- The Washington Times - Wednesday, March 7, 2001

The price of beef is going up, but that hasn't stopped consumers from agreeing it's what's for dinner.

Nationally, beef prices are nearing an average of $3.21 per pound for USDA choice cuts. In the District of Columbia, beef prices are up as much as 15 percent for ground beef, and 6 percent for various cuts of steak, said Craig Muckle, manager of public affairs for Safeway.

Demand for beef has risen in the past two years, while supplies have been crimped by harsh winter weather, a trend that has pushed prices higher.

Mr. Muckle said fears of "mad cow" disease among suppliers also have played a role in rising prices. But such concerns have not frightened U.S. consumers.

"Consumers are educating themselves more about the origins of their beef," Mr. Muckle said.

But Chuck Lambert, chief economist for the National Cattlemen's Beef Association, said mad cow disease plays no role in beef's high prices.

"The consumers know we don't have mad cow disease in the beef, and because of political trade barriers, we can't sell our meat into the European Union," he said.

He explained that the rise in beef prices is caused by two factors.

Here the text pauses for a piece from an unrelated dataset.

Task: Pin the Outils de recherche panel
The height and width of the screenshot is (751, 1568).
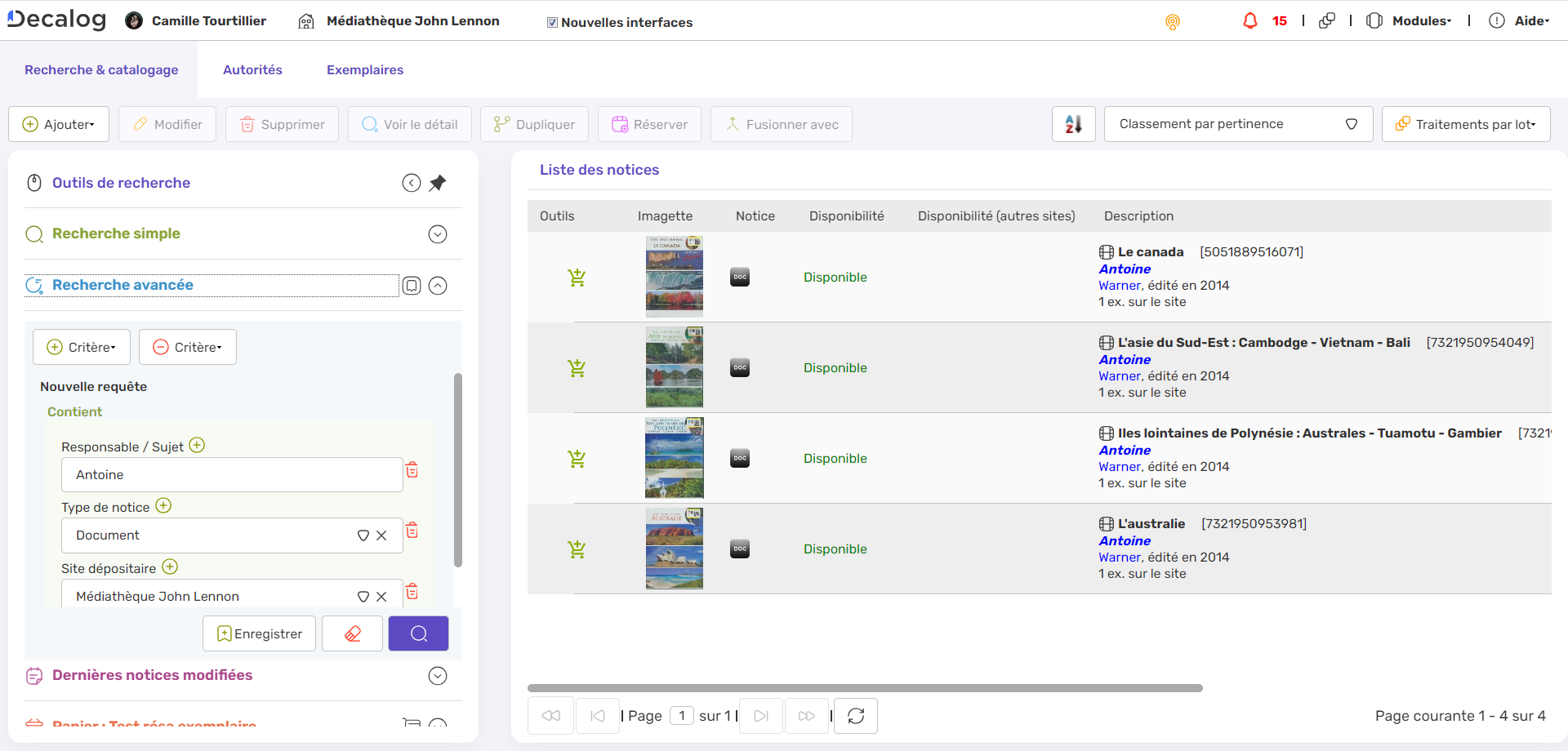Action: click(x=438, y=183)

"Beef demand has increased over the past two years, and this is coming at a time when we are seeing a smaller supply of market-ready beef. It's also been one of the worst winters ever in cattle-raising country," he said.

"We're at the stage in the cattle cycle where the numbers decline, anyway."

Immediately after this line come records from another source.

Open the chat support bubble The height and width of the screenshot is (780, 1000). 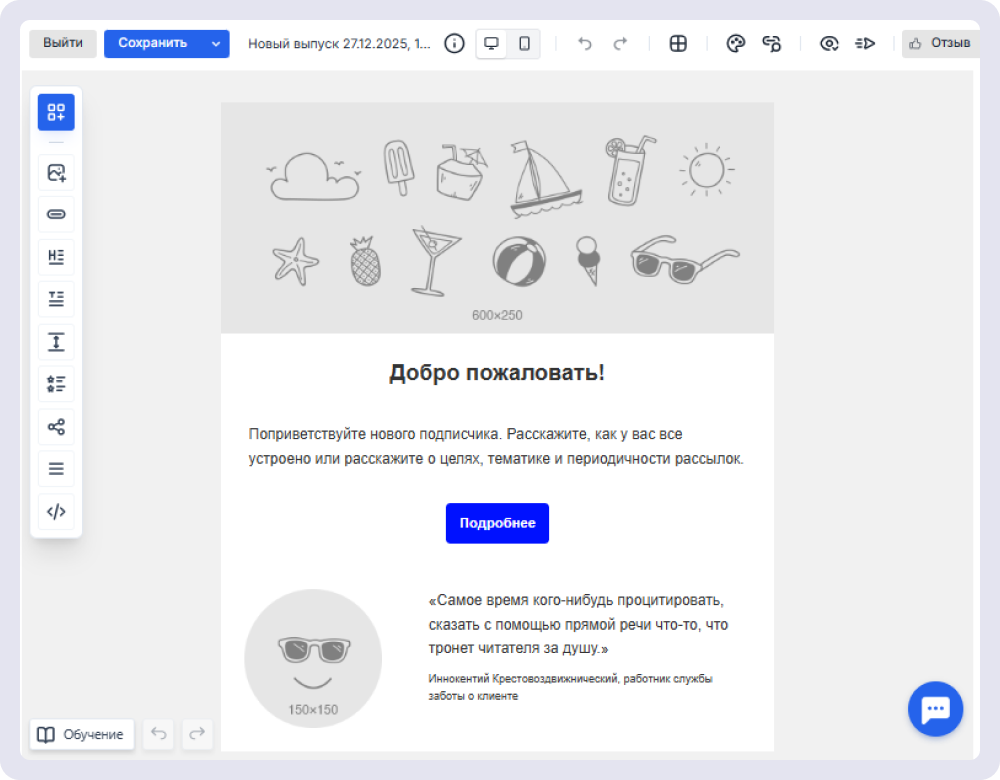[935, 709]
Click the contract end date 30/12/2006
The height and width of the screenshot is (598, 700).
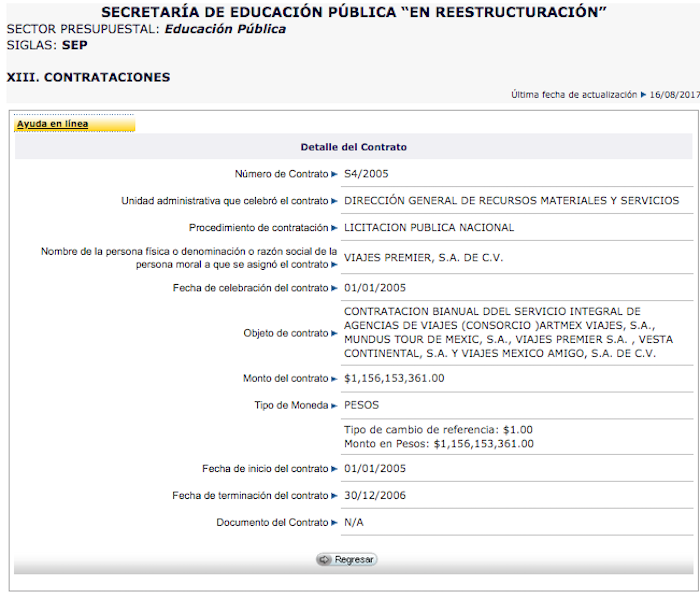click(374, 496)
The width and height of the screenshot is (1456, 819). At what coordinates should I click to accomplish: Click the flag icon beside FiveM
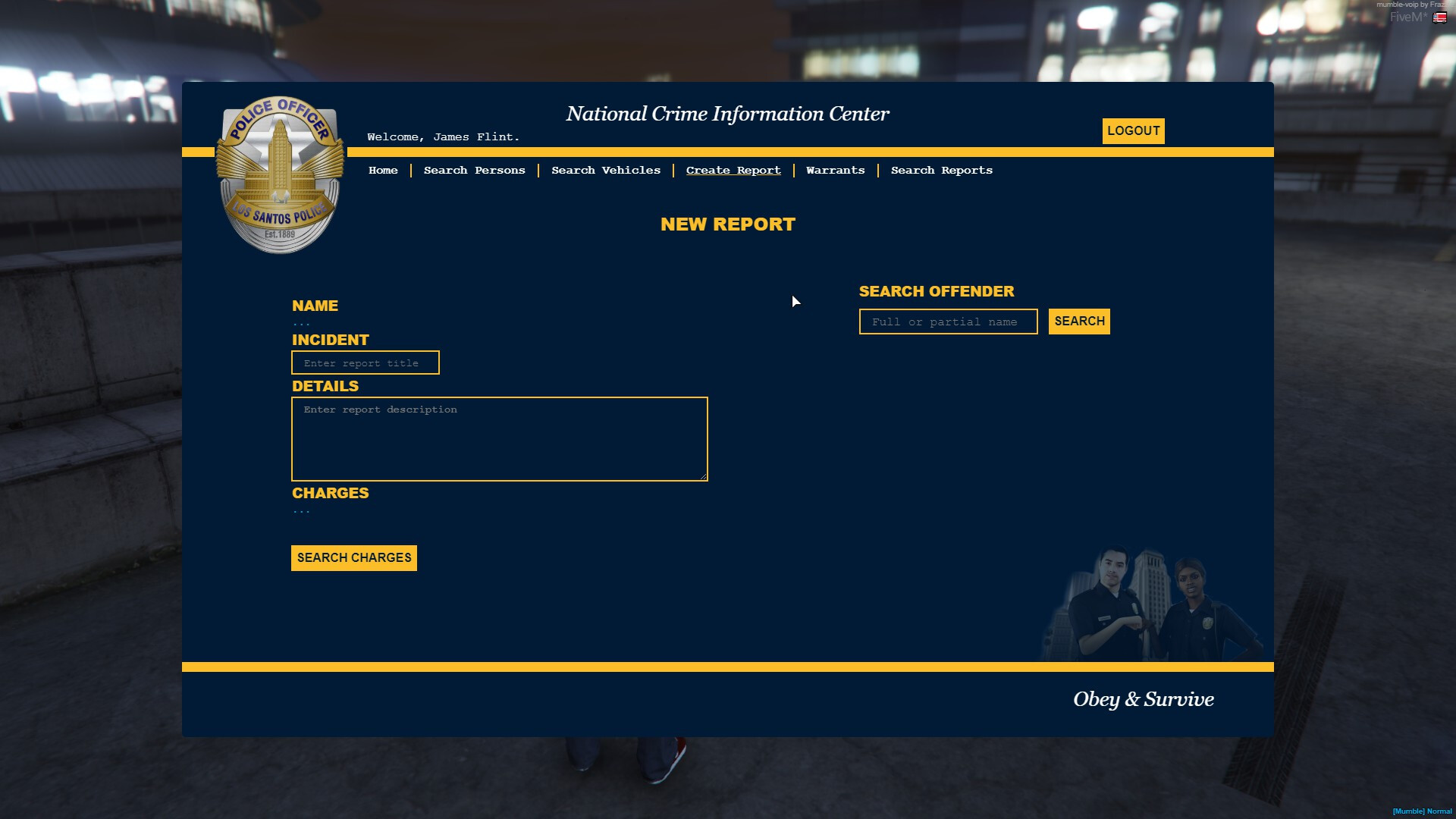pos(1439,17)
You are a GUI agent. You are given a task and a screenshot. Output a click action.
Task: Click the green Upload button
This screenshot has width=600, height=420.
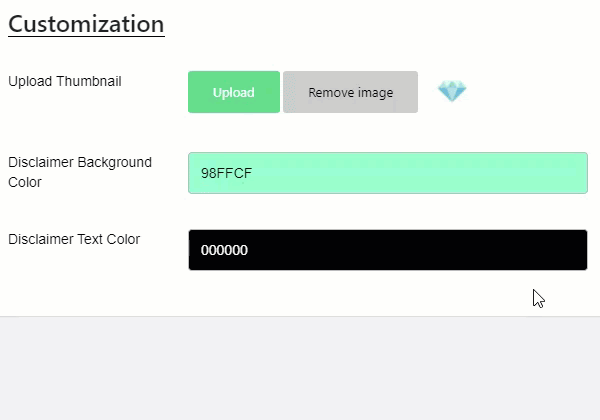click(x=234, y=92)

Mr. Lambert said the cattle industry goes through a 10-year cycle in which there is a large supply of cattle, which causes lower prices, in the middle of the decade. These herds get sold off, causing lower supply and higher prices at the beginnings and ends of decades.

Mr. Muckle said Safeway is trying to curb costs, but the company isn't as successful as it would like to be, especially with the bad reputation meat has been getting as of late.

"We try to minimize costs, but can't always do it," Mr. Muckle said. "It's almost like the gas industry you cut production, and the prices will go up. You can look at the prices of a product being the result of a trend or a fluctuation, and here, it's more of a trend."

Barry Scher, vice president of public affairs for Giant Food, said beef prices are 20 to 30 cents above normal.

"This is the first major increase in price since 1993. The beef industry has been pretty flat over the past five years," Mr. Scher said. "People have been looking for healthier alternatives, and staple foods for dinner are less expensive."

Even though there has been a trend toward eating healthier foods, steakhouses remain popular. Some steakhouse owners speculate that the more Republican presence in the District might boost business.

"Texans and Republicans, that's a nice mix for the beef industry," Doug Knight, a spokesman for the Shula's steakhouse chain, said. "With the Texan influence, there's hope the steakhouse feel might get more evolved in town."

Restaurants like Shula's and Sam and Harry's, both in the District, say contracts they have with their wholesalers help them stave off paying high prices.

"If the high prices hang around in June, it may affect us adversely," said Tom Greene, chief operating officer of Sam and Harry's, whose contract with its wholesaler ends in June. Mr. Greene says the price the restaurant pays for its meat currently ranges between $9 and $14 per pound.

Outback Steakhouse in Aspen Hill has had to broaden its menu to battle high beef prices, manager Andrew Brown said. Menu prices have risen about 3 percent for the chain over the last year, Mr. Brown said. About two and a half years ago, the restaurant paid on average $4.36 per pound for its beef. Now it pays $5.01. For its most popular item, the Outback special, a 12 oz. center-cut sirloin, the company pays $5.40 per pound.

"We've gone to new menu items, such as chicken and pasta dishes, because of the higher beef prices," Mr. Brown said. "There are steaks on our menu that are more than $20 now. It's all about supply and demand. With the economy, people have the money to go out to eat more, but there are only so many cows."